Her weirdly non-threatening entourage includes a Jenga-playing juicehead, a crooning jean-vested hipster goon, multiple fedora bros and a piano player with the nimble fingers of a boxer who has yet to remove his gloves. (That Delta Rae didn’t know anyone who could convincingly play piano on screen for three seconds is … troubling. Seriously, watch the dude’s hands.) A briefcase of cash is produced in exchange for a scam painting of, well, uhh, yeah, Grumpy Cat? The deal sours before any real tension builds, so the protagonist gal bolts. Her dude takes a beating; he’s dragged to his death as she skates free.

“Scared” pulls from a jumble of flicks that seem badass to 13-year-old boys—a little bit Boogie Nights, a little bit True Romance, a little bit Only God Forgives. The disco-collared douchiness of the main characters’ wardrobe desperately wants to channel Christian Bale, Bradley Cooper and Amy Adams, but no one else on screen sticks to that period kitsch. So instead, our heroes look like they’ve taken a seedy detour on their way to the American Hustle-themed kegger already underway at Delta Rae Epsilon. The early title card, “Directed by Law,” suggests that the job was assigned as punishment for some high crime or misdemeanor.

The clip depends on at least three distinct tones, warring as if confined to a newly shook hornet’s nest. There’s the would-be-cool, video-clerk-makes-a-heist-movie vibes of its pillaged clichés. But there’s also a mugging jokiness and Internet meme-referencing thirst that negates any possible aspiration to hip, stylized cinema. It wafts in the unmistakable scent of suburban parents waking the kids up early to make this year’s YouTube Christmas card for Nanna and Pop Pop: “This one could go viral, kids!”

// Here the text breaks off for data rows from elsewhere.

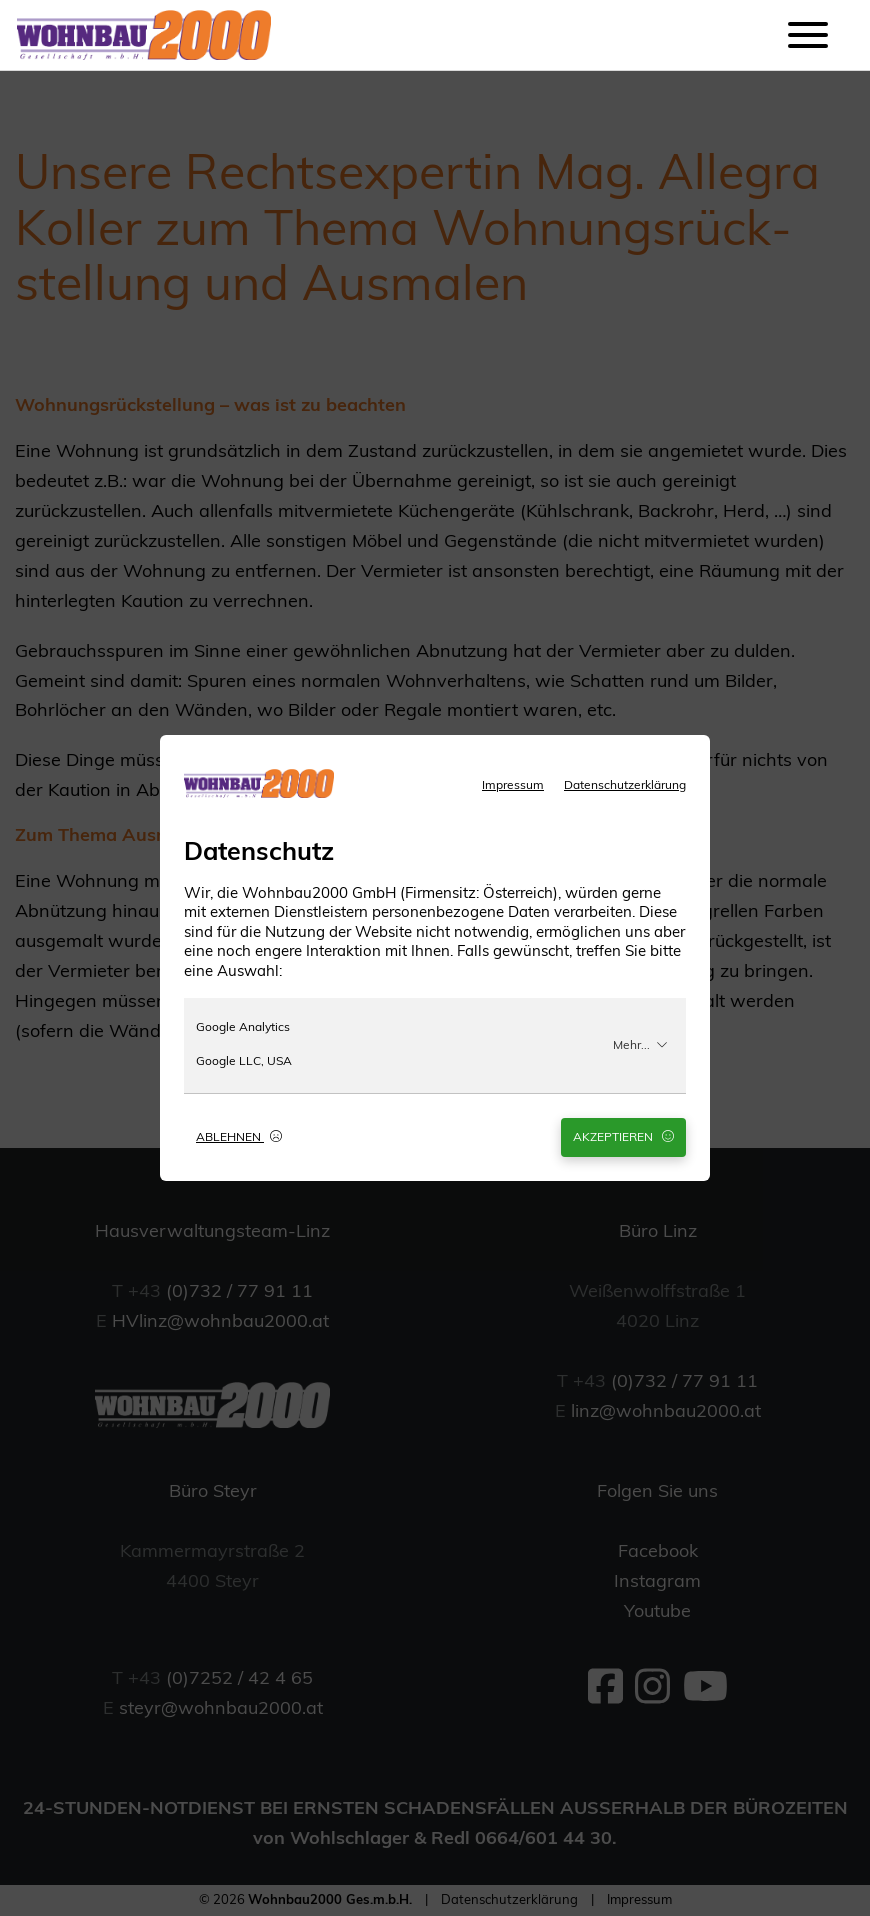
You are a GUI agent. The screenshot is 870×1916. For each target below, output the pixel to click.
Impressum (513, 786)
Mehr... (640, 1045)
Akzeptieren (623, 1137)
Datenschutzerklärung (625, 786)
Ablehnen (239, 1137)
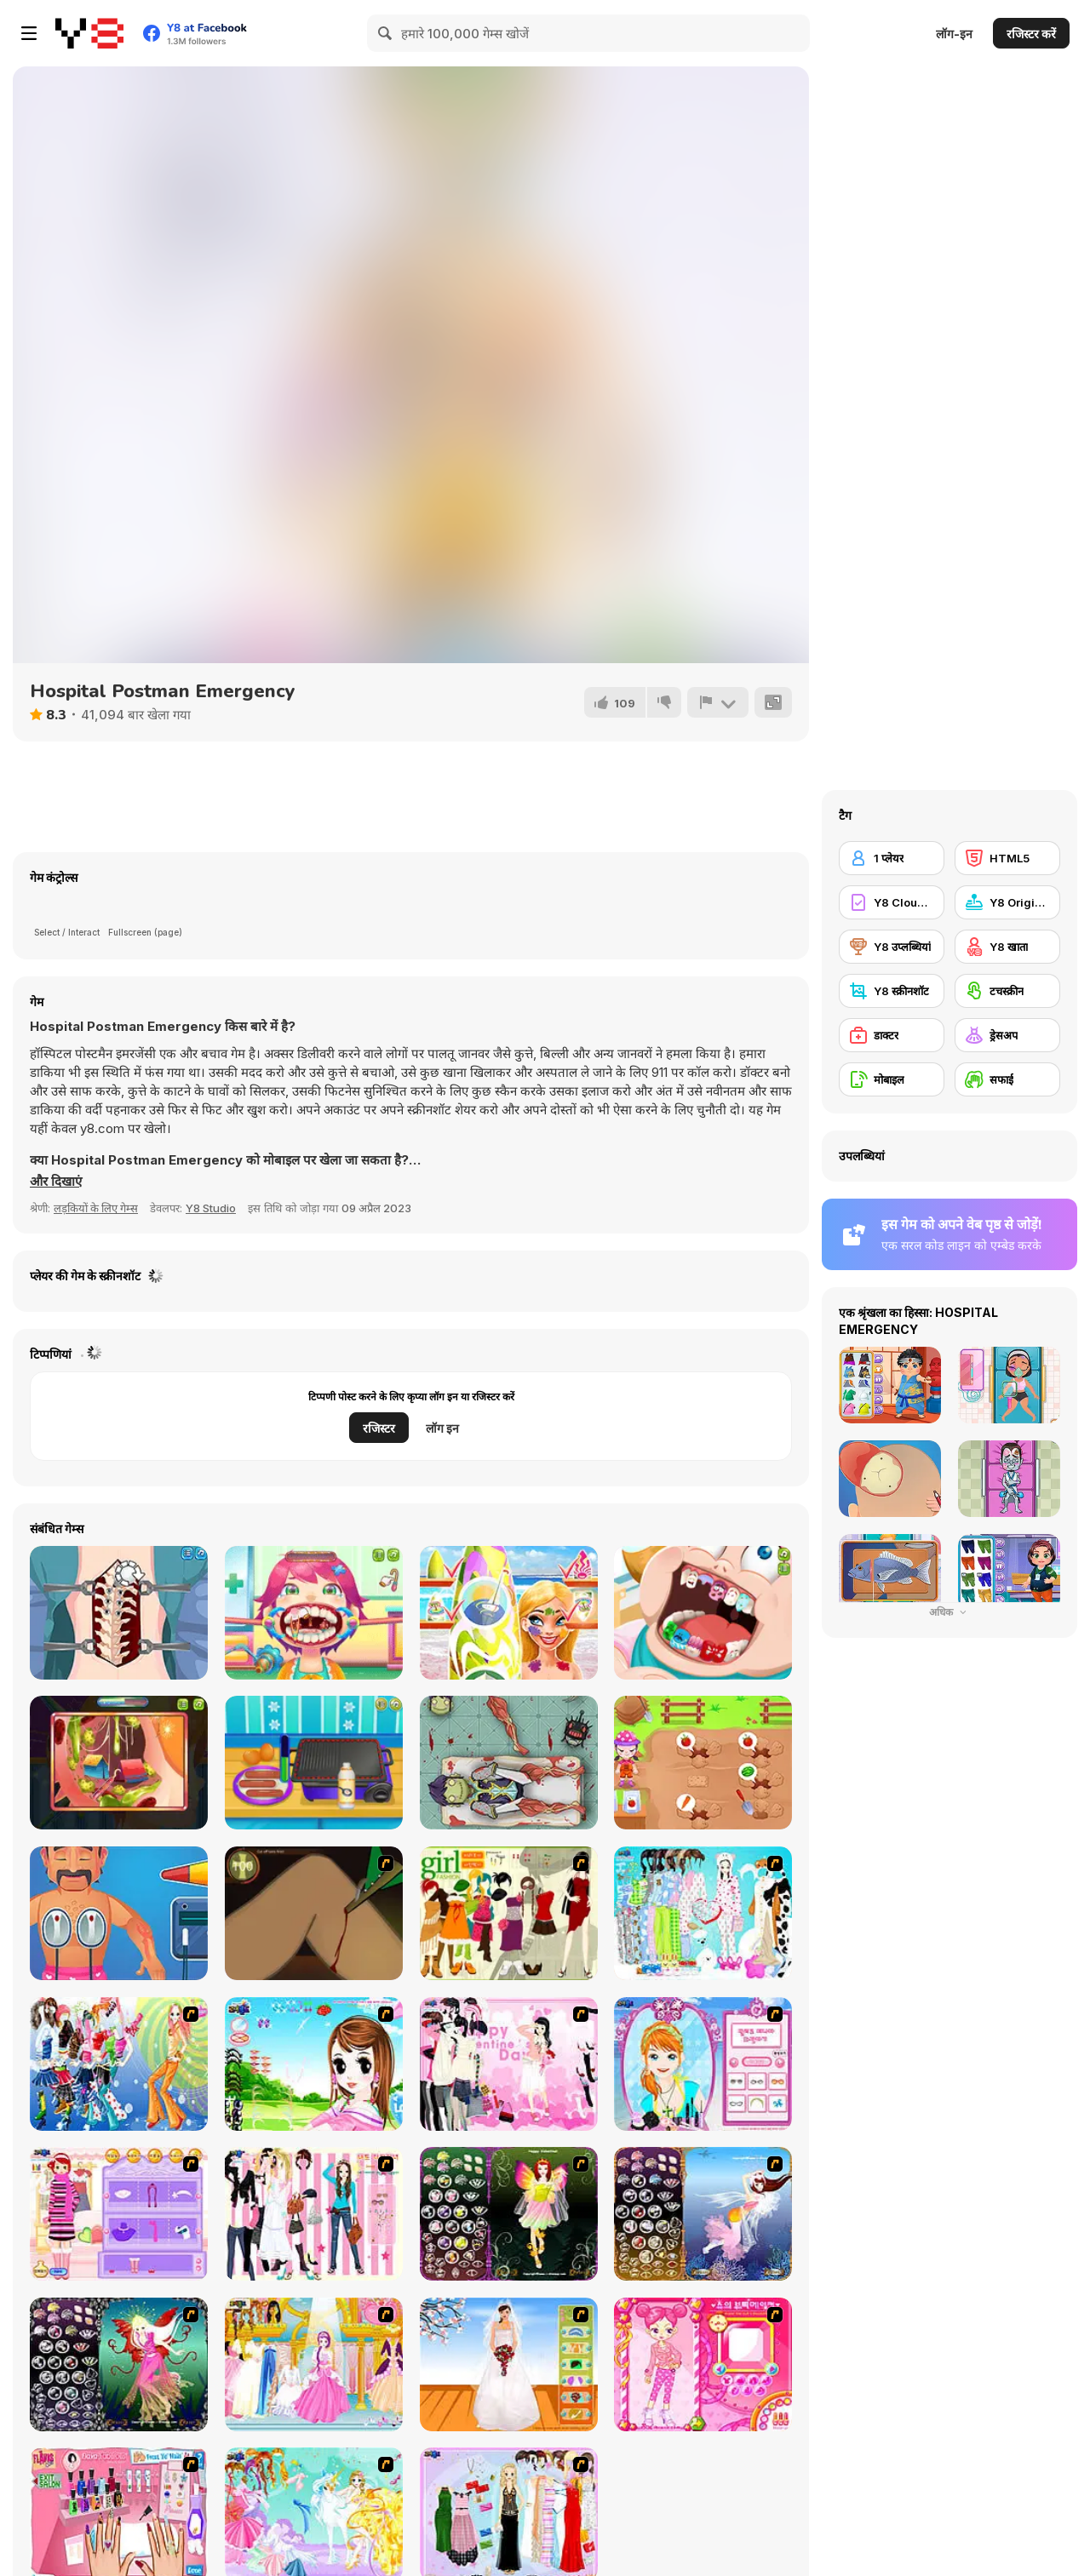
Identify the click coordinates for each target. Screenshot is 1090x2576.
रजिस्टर (379, 1428)
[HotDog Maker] (314, 1762)
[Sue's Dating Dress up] (703, 2364)
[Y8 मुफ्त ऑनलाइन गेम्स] (89, 33)
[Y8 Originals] (1007, 902)
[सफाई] (1007, 1079)
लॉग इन (442, 1428)
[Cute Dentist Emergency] (703, 1613)
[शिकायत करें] (718, 702)
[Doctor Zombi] (509, 1762)
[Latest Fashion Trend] (119, 2064)
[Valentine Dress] (509, 2064)
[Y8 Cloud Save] (891, 902)
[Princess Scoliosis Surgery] (119, 1613)
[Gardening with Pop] (703, 1762)
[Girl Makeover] (119, 2214)
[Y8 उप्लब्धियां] (891, 947)
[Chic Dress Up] (314, 2214)
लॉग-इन (954, 33)
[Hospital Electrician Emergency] (119, 1913)
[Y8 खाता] (1007, 947)
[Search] (385, 33)
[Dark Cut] (314, 1913)
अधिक (949, 1612)
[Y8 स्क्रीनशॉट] (891, 991)
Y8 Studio (211, 1208)
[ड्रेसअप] (1007, 1035)
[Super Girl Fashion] (509, 1913)
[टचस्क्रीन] (1007, 991)
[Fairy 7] (703, 2214)
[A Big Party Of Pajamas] (703, 1913)
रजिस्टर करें (1031, 33)
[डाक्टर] (891, 1035)
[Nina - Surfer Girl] (509, 1613)
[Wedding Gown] (509, 2364)
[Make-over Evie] (703, 2064)
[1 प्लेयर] (891, 858)
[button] (56, 1181)
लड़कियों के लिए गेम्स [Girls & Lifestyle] (96, 1208)
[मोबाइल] (891, 1079)
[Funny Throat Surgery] (314, 1613)
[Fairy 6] (119, 2364)
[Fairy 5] (509, 2214)
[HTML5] (1007, 858)
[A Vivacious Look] (314, 2064)
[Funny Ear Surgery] (119, 1762)
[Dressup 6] (314, 2364)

We close with a meaningful glance from Eric Holljes’s beautiful face—only lightly bruised from his savage, baseball-bat beatdown—to the woman who left him to die. It’s the only bit of the video that truly acknowledges the heartfelt lyrics, which fret over a romance slowly losing the spark. “I’m sorry, I love you,” he offered earlier, with almost-Adam Levine levels of soul. This lingering note of sadness is spectacularly unearned.

Try it from the trunk, buster, try it from the trunk.

Warner Brothers will release
After It All April 7. The band plays The Ritz in Raleigh Saturday, May 9.